Find each line below where the word "computer" occurs, and copy it.

• **Given records**:
+++++

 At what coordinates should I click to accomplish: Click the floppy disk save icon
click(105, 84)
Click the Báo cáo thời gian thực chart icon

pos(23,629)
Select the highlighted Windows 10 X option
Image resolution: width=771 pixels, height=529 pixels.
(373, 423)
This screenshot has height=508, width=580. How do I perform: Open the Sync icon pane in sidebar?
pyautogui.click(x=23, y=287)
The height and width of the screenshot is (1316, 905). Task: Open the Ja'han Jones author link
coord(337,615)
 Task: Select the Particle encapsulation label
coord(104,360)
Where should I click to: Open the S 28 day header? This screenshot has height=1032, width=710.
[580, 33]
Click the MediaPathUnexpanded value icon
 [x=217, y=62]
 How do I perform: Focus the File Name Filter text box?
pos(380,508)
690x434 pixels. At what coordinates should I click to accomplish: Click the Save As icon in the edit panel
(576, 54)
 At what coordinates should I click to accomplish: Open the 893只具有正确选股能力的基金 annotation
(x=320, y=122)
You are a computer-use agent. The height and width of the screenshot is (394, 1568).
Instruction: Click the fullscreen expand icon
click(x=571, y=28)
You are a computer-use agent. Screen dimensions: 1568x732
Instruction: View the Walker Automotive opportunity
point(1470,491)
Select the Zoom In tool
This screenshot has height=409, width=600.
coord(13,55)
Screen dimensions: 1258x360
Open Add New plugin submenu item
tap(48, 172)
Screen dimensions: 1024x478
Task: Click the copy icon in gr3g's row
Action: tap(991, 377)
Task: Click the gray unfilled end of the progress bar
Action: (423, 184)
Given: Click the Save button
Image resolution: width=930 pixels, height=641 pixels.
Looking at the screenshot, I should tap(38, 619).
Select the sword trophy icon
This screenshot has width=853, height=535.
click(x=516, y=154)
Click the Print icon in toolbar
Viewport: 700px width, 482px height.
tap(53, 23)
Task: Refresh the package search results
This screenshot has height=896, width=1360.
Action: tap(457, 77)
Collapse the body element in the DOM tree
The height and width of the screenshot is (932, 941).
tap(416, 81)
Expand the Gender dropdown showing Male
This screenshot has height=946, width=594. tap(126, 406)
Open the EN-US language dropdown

+++++

• **Solution**:
You are a computer-use agent. The height and width of the screenshot is (394, 1568).
You are a computer-use agent. Screen dimensions: 1568x732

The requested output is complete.